> _Assignment_:
Report every line of the records below that includes the string "computer".
(Data section begins)
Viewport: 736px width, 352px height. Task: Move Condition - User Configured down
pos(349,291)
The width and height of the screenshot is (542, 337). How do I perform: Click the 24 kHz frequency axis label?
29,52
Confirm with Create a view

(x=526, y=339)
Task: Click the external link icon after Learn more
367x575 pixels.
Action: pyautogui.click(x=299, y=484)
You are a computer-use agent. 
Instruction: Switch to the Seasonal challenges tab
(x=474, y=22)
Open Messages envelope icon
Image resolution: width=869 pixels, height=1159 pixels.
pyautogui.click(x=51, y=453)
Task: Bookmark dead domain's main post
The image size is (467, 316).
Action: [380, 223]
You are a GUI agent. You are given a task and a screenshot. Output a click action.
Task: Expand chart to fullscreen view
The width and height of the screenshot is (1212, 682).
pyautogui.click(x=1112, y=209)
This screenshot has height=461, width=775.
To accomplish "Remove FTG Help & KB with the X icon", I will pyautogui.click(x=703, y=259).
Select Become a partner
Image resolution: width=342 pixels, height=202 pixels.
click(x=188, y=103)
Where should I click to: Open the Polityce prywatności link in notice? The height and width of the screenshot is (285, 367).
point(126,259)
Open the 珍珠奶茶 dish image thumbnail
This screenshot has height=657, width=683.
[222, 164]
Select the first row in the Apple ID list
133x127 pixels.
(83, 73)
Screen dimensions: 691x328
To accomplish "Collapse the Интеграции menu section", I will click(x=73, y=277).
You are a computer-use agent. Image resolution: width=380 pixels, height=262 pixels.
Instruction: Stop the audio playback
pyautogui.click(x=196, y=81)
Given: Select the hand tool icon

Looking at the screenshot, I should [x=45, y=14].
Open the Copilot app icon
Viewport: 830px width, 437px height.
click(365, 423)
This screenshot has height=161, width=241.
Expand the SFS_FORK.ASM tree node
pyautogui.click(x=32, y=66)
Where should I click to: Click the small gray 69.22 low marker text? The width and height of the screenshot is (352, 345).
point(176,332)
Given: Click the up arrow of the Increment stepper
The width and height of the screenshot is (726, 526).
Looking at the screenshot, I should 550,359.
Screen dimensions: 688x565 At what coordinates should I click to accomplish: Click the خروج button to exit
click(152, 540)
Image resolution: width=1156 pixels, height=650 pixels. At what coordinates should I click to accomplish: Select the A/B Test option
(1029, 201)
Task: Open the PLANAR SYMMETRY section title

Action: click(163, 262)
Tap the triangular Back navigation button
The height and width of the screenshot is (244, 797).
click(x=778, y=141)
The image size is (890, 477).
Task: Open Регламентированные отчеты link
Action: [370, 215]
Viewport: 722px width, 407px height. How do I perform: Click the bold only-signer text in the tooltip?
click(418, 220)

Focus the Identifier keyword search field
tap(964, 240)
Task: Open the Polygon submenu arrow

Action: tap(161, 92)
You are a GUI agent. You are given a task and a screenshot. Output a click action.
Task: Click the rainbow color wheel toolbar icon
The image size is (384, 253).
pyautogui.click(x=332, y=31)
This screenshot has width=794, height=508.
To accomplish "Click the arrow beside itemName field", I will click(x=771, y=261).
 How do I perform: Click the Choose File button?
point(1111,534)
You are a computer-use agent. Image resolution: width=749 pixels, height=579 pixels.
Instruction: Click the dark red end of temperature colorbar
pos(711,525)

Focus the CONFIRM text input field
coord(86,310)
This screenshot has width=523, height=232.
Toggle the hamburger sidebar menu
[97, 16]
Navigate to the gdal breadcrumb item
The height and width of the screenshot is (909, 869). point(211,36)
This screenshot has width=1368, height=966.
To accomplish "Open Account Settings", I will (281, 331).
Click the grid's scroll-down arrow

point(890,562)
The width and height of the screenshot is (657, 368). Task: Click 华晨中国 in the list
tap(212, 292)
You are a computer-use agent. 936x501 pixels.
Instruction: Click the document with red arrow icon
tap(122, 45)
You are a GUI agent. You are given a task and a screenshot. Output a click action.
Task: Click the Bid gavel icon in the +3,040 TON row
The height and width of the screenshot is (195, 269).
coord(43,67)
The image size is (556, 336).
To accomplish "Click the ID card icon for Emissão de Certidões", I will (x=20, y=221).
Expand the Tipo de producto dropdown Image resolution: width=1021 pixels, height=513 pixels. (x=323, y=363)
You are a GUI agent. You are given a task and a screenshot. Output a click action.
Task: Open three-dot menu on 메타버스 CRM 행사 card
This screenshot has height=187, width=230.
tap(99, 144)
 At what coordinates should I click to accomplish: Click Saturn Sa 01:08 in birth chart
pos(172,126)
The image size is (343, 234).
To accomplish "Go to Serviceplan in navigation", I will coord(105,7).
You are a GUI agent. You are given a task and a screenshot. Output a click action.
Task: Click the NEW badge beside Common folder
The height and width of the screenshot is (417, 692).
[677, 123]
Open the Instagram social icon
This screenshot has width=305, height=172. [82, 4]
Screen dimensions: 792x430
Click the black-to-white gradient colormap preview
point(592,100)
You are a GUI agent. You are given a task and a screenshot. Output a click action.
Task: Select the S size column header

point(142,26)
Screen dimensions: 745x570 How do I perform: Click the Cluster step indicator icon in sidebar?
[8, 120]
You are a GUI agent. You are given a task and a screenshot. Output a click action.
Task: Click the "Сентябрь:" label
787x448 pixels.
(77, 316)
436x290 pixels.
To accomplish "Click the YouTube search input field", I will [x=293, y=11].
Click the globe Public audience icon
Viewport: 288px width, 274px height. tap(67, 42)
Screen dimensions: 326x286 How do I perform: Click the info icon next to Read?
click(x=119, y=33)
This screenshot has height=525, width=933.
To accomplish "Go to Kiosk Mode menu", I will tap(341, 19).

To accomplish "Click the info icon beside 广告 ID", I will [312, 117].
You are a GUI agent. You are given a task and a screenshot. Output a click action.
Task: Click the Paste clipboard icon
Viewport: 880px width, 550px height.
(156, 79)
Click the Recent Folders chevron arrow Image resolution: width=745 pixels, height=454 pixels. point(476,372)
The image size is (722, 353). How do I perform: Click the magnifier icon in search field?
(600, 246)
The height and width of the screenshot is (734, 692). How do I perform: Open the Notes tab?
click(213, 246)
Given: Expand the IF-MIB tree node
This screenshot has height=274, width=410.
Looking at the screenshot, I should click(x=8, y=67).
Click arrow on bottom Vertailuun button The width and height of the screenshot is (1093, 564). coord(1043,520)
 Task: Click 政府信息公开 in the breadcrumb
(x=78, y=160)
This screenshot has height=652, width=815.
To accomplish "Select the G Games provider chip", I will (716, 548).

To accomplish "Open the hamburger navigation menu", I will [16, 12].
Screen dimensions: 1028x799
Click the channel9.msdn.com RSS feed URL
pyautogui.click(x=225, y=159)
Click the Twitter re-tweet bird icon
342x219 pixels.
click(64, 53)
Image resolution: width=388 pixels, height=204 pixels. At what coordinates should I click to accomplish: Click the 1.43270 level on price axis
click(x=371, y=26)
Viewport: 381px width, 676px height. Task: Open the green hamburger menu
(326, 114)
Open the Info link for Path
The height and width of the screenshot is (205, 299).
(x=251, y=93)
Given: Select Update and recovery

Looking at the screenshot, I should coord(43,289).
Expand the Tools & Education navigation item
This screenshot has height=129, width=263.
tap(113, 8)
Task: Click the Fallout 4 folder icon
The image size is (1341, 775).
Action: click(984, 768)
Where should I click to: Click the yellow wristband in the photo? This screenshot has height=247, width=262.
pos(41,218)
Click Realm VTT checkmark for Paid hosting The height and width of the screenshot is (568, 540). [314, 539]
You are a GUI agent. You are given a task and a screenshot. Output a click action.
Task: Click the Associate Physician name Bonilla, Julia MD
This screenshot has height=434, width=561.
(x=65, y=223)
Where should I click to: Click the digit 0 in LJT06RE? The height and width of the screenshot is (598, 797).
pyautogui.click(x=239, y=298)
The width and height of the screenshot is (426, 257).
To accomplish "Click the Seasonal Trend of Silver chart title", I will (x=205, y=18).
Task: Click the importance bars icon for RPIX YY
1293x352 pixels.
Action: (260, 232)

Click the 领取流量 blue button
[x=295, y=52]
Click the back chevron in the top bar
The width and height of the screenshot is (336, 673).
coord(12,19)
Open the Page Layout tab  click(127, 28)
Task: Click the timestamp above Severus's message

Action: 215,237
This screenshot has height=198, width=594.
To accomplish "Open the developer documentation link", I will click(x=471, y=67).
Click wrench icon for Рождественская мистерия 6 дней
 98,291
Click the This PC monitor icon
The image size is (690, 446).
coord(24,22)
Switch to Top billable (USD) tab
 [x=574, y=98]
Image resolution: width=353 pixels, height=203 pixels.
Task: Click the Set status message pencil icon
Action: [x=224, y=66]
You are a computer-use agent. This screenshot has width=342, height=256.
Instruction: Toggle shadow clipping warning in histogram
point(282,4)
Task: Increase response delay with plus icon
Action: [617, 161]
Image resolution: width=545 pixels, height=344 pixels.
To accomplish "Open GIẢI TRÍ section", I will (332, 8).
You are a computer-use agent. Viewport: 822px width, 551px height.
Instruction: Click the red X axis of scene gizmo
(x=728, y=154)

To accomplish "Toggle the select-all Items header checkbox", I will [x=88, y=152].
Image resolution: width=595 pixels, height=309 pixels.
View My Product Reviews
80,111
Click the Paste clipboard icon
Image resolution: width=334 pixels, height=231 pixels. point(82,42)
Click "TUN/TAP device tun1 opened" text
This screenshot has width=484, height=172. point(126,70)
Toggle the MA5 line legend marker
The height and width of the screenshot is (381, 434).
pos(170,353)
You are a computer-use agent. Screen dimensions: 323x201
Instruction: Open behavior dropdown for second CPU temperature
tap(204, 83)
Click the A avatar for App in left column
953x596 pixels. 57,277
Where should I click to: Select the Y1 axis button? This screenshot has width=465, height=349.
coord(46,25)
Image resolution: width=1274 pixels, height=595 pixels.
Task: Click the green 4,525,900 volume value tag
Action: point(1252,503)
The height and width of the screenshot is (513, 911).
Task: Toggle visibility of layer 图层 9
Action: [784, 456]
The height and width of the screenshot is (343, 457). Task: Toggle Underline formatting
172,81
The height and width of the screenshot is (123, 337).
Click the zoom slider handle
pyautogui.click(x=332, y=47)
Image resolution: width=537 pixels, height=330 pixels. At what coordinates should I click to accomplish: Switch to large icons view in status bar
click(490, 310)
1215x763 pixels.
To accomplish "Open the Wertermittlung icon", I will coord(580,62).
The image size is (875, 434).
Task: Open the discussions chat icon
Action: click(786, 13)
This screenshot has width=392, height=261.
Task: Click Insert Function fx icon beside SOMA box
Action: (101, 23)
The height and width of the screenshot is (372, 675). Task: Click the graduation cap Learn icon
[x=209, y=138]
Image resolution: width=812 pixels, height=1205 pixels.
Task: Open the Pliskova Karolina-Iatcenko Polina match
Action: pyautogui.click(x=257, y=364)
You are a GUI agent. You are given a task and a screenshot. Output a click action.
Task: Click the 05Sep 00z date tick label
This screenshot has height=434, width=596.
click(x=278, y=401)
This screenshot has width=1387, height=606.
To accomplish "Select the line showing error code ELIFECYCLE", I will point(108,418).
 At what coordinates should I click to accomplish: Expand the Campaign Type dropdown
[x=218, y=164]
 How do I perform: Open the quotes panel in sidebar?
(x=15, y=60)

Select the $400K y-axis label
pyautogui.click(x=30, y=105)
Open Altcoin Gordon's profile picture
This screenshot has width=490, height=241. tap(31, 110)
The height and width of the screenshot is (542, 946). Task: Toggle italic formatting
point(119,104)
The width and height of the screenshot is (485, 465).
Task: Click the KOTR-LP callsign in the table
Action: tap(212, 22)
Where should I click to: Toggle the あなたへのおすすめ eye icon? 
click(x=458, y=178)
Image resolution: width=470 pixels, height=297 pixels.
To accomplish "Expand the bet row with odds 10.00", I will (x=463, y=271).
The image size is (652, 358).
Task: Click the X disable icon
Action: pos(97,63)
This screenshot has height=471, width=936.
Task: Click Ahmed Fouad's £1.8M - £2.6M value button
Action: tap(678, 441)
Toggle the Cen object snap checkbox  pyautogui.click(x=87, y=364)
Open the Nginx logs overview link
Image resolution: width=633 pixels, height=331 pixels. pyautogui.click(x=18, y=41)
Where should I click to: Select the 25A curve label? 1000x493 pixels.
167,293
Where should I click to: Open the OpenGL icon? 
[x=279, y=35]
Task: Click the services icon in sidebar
(Data section ends)
> _Answer space_:
You are a computer-use agent. 
You are a computer-use agent. Image resolution: width=380 pixels, height=262 pixels.
You are a computer-use agent. Image resolution: width=749 pixels, height=579 pixels.
You are a computer-use agent. 936x501 pixels.
You are a computer-use agent. This screenshot has width=342, height=256.
You are a computer-use agent. Viewport: 822px width, 551px height.
You are a computer-use agent. Screen dimensions: 323x201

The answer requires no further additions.